NVIDIA / spark-rapids-tools

User tools for Spark RAPIDS
Apache License 2.0
43 stars 34 forks source link

[FEA] Improve Logging in Tools #1038

Open parthosa opened 1 month ago

parthosa commented 1 month ago

For every tools run using the python CMD, log files are stored at $HOME/.spark_rapids_tools/logs/qual_2024xxx.logs.

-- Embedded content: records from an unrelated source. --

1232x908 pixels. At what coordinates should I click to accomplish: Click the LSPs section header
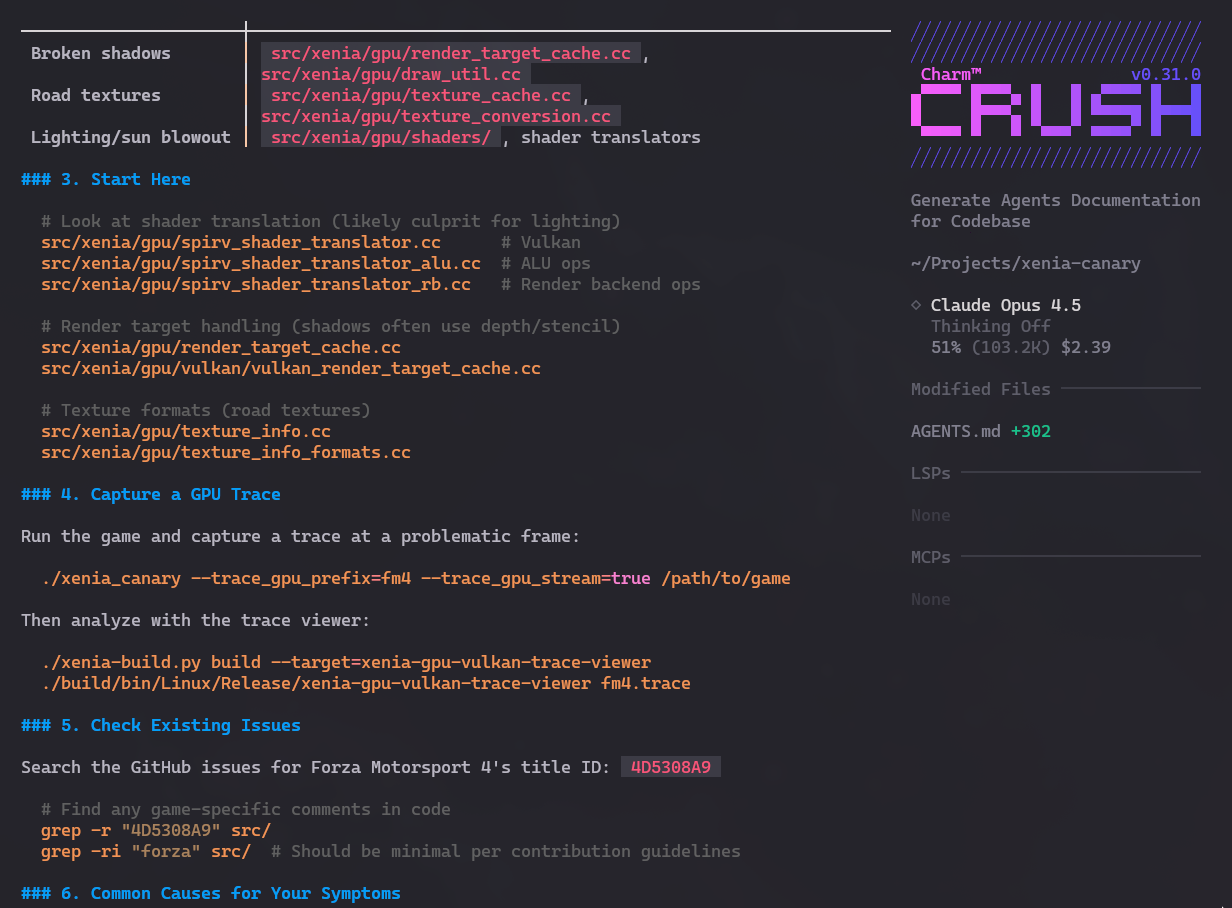[930, 473]
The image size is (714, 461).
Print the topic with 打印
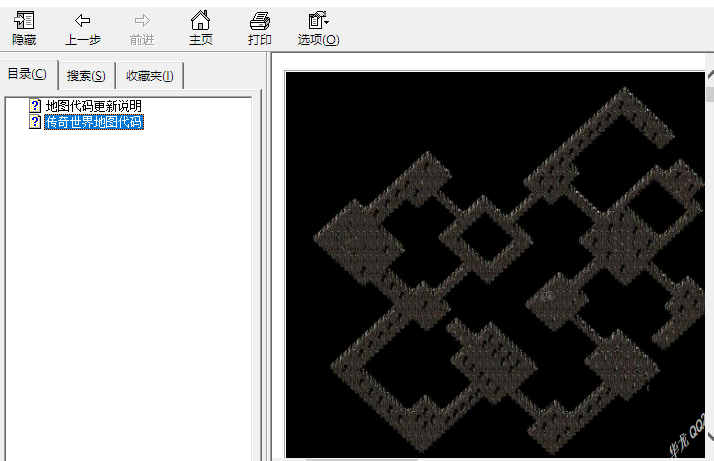260,28
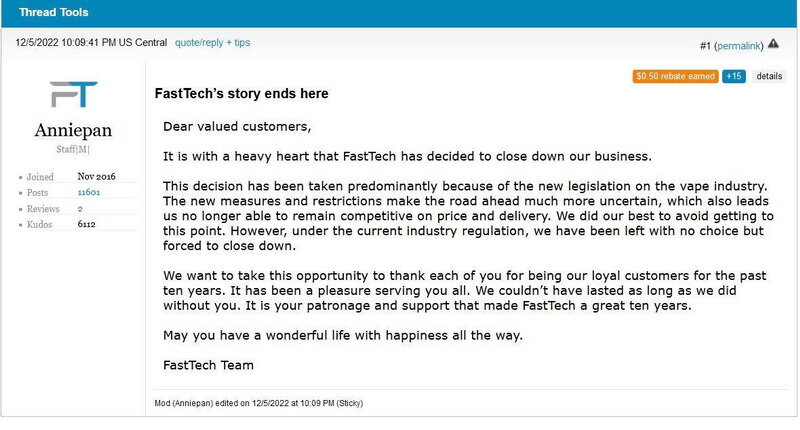Click the post number #1
Screen dimensions: 800x430
pos(705,46)
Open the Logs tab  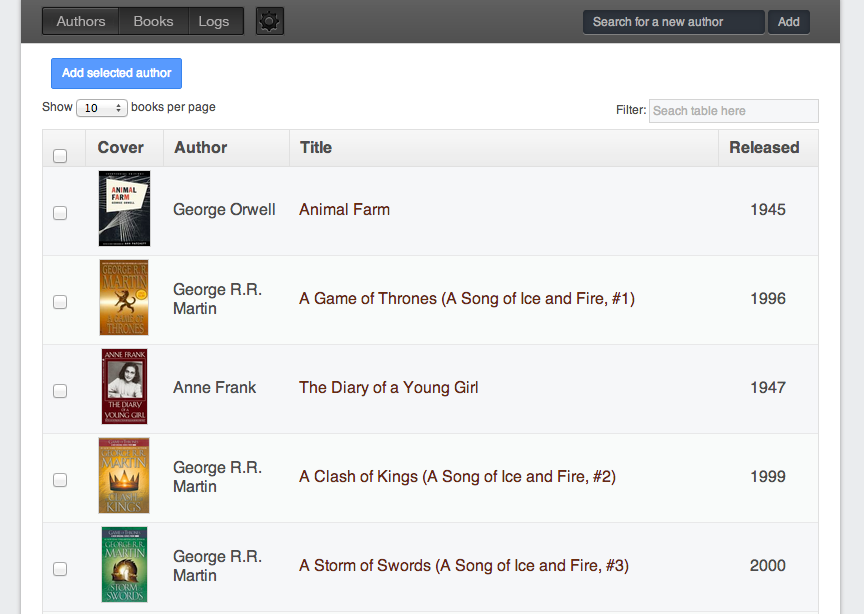pyautogui.click(x=214, y=21)
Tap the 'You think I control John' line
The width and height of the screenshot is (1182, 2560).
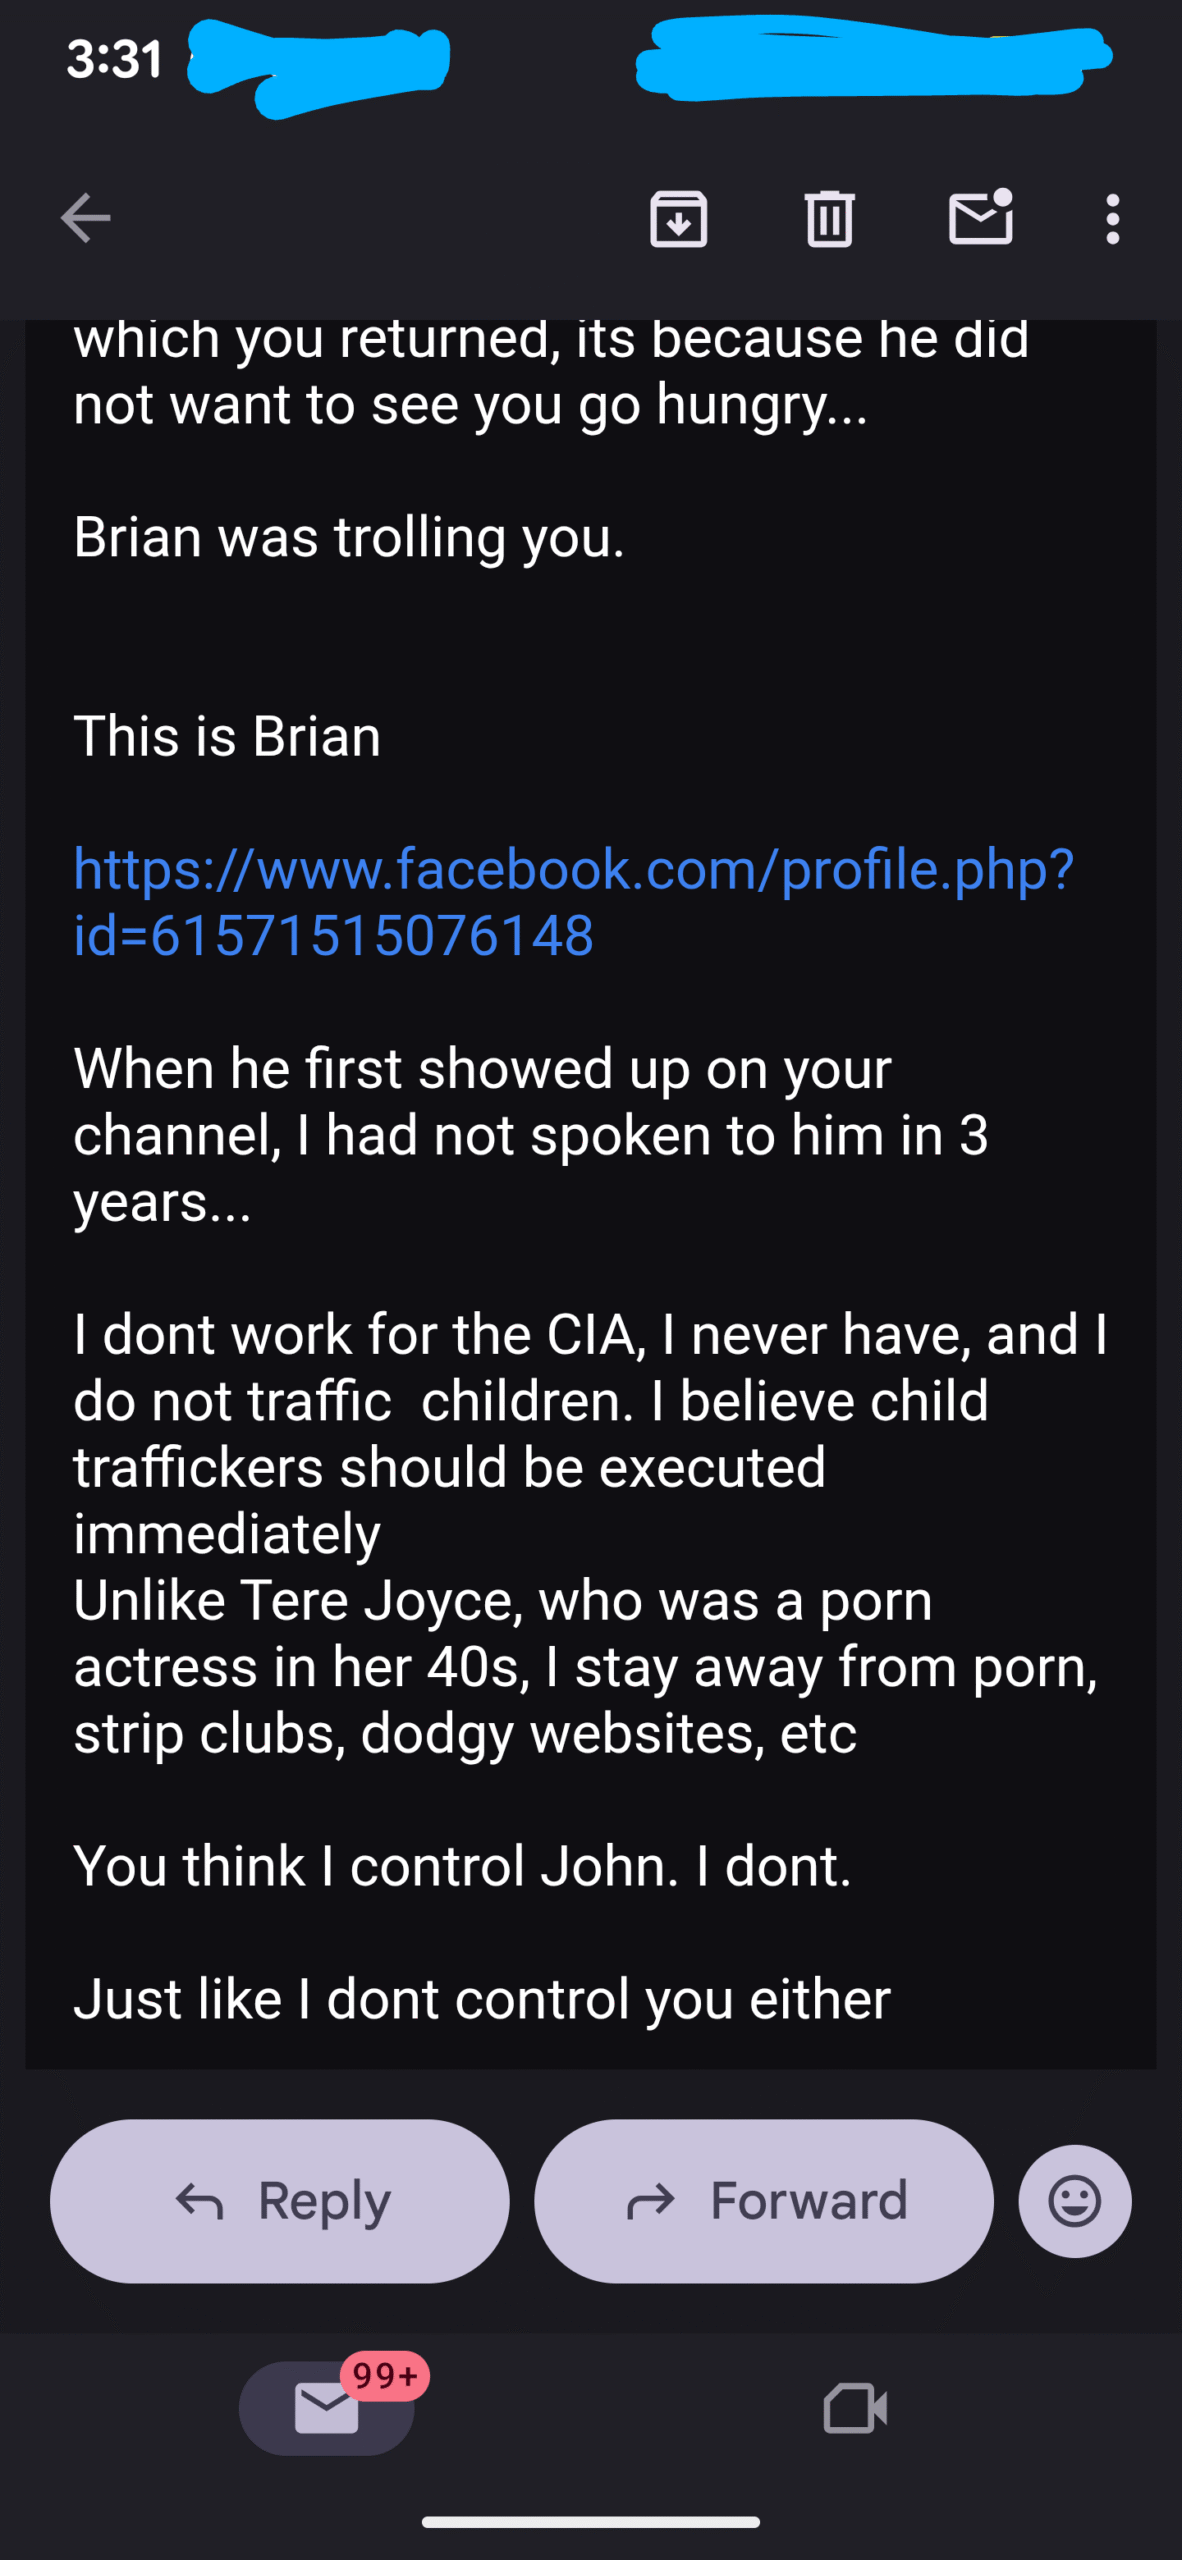tap(462, 1866)
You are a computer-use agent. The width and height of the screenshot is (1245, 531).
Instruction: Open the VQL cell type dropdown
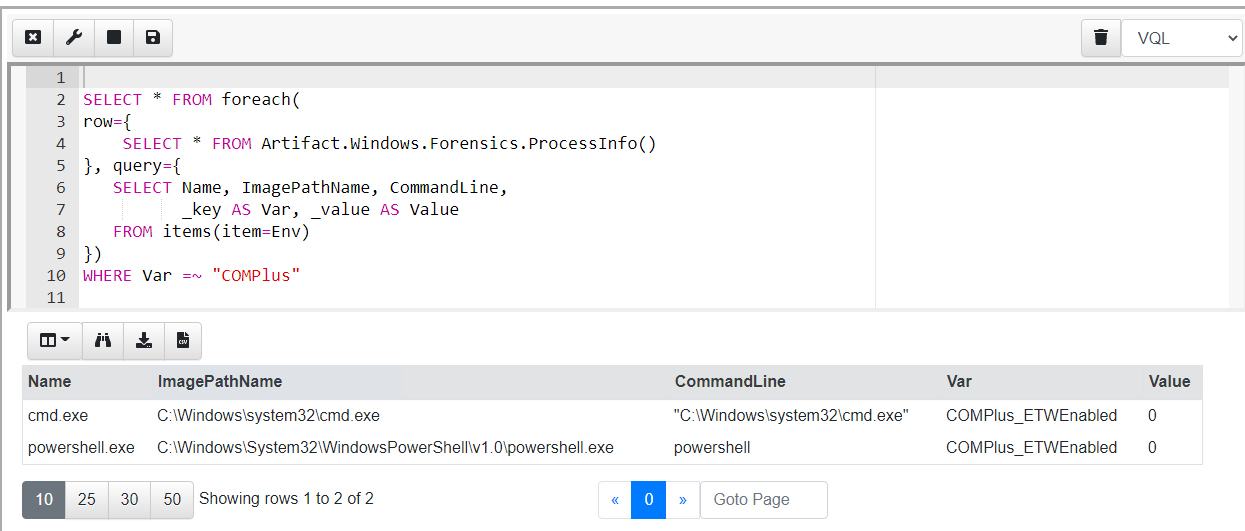pyautogui.click(x=1181, y=39)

However, there are some areas where we can improve the overall logging:

### Tasks
- [ ] JAR logs are not captured when running from user tools (python CMD), even when the user runs with the `--verbose` mode. #735 
- [ ] Log files do not store logs at the ERROR level. We should store ERROR level logs in log files.
- [ ] For all ERROR logs in the except part of a `try-except` block, we should include the [filename:line number] or a traceback of at least the last two method calls for better debugging.
- [ ] In Python, caught exceptions shown as ERROR logs should include line numbers or trimmed traceback.
- [ ] Console output from Python Qualification CMD shows the directory structure of all apps in the `raw_metrics` folder. It becomes difficult to scroll, especially if the CMD was run on many event logs at once.
- [ ] https://github.com/NVIDIA/spark-rapids-tools/issues/1070
- [ ] https://github.com/NVIDIA/spark-rapids-tools/issues/735
- [ ] https://github.com/NVIDIA/spark-rapids-tools/issues/1057
amahussein commented 1 month ago

There is an open issue to generate log files from core tools. We should look into that first, because then we won't need to pipe the entire stdout/stderr into python memory before dumping it.

parthosa commented 1 month ago

Thanks @amahussein. Linked it in the description.